Segment Start: SOURCE RECORDS
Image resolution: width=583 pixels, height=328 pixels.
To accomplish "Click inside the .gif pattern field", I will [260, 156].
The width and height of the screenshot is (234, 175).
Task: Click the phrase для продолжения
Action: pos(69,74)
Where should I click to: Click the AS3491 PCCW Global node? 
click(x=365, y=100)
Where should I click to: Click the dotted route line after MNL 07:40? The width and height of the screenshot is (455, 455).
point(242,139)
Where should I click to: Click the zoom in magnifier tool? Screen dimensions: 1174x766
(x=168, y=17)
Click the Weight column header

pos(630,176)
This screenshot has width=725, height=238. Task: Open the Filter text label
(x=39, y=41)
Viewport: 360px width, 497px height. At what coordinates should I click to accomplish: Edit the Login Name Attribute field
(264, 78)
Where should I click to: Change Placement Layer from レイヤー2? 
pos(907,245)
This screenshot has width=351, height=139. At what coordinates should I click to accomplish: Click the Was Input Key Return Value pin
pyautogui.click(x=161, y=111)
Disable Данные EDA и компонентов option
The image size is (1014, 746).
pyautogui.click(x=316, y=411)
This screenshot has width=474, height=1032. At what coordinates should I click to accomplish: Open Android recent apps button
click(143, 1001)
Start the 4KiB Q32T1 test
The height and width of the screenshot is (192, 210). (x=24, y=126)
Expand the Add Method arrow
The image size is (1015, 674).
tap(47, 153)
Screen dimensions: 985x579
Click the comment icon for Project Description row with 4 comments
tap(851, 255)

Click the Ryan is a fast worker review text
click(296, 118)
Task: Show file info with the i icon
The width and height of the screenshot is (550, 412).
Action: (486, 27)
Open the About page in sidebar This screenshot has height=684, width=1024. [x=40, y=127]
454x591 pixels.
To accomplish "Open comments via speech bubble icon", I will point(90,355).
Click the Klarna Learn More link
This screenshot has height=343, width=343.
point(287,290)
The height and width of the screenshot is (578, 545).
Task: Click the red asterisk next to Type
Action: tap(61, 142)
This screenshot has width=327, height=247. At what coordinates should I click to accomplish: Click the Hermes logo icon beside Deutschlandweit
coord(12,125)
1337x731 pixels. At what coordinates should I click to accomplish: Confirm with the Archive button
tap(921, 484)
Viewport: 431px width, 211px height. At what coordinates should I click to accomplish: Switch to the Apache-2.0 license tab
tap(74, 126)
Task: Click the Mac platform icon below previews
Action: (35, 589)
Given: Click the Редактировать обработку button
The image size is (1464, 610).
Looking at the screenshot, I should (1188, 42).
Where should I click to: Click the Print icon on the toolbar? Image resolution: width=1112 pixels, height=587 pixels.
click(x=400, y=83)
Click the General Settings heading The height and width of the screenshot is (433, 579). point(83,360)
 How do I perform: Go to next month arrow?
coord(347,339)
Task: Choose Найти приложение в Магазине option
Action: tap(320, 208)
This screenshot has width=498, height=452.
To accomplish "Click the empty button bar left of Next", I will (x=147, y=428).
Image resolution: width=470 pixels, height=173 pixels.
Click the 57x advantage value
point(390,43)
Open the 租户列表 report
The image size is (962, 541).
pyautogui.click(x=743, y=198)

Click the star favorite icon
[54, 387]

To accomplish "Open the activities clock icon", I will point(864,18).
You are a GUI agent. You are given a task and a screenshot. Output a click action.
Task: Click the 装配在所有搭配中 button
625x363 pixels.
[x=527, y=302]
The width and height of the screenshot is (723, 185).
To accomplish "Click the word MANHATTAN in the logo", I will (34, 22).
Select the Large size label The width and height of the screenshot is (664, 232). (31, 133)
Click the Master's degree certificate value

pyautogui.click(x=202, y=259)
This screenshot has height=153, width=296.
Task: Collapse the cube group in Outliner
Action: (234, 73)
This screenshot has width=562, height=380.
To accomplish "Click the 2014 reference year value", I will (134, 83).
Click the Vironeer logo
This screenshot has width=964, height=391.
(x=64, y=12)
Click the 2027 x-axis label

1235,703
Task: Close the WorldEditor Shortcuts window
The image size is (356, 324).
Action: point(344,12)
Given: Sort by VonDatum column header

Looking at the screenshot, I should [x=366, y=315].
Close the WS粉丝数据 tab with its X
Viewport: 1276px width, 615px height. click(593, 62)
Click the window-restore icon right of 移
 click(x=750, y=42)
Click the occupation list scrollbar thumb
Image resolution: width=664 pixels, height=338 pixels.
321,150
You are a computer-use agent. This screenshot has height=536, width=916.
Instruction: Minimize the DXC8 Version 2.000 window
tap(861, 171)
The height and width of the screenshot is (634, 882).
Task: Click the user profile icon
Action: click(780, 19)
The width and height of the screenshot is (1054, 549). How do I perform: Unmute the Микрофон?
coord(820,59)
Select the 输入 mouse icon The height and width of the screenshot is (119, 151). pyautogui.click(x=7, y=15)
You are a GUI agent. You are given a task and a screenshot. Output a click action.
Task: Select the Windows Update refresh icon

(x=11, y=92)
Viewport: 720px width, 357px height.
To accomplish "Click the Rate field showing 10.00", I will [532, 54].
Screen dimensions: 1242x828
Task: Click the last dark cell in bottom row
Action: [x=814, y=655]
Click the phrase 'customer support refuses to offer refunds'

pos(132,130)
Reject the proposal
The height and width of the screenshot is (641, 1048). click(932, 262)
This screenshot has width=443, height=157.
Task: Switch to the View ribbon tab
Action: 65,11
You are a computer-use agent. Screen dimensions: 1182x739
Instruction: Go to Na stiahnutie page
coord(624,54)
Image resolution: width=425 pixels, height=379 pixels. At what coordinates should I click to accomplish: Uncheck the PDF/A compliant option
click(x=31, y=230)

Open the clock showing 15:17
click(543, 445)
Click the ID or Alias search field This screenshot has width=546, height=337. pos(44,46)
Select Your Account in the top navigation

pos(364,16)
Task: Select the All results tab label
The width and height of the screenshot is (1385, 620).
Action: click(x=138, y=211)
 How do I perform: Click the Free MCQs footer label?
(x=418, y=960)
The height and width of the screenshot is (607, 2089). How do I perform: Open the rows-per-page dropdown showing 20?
Segment End: SOURCE RECORDS
◆ **INSTRUCTIONS TO FOLLOW**:
All lines from the listing above that include "agent" should be shown.

◆ **WRITTEN SOLUTION**:
You are a GUI agent. You are given a task and a screenshot. Output a click action.
You are a computer-use agent. This screenshot has height=536, width=916.
You are a GUI agent. You are given a task and a screenshot. Output a click action.
You are a computer-use agent. Screen dimensions: 1182x739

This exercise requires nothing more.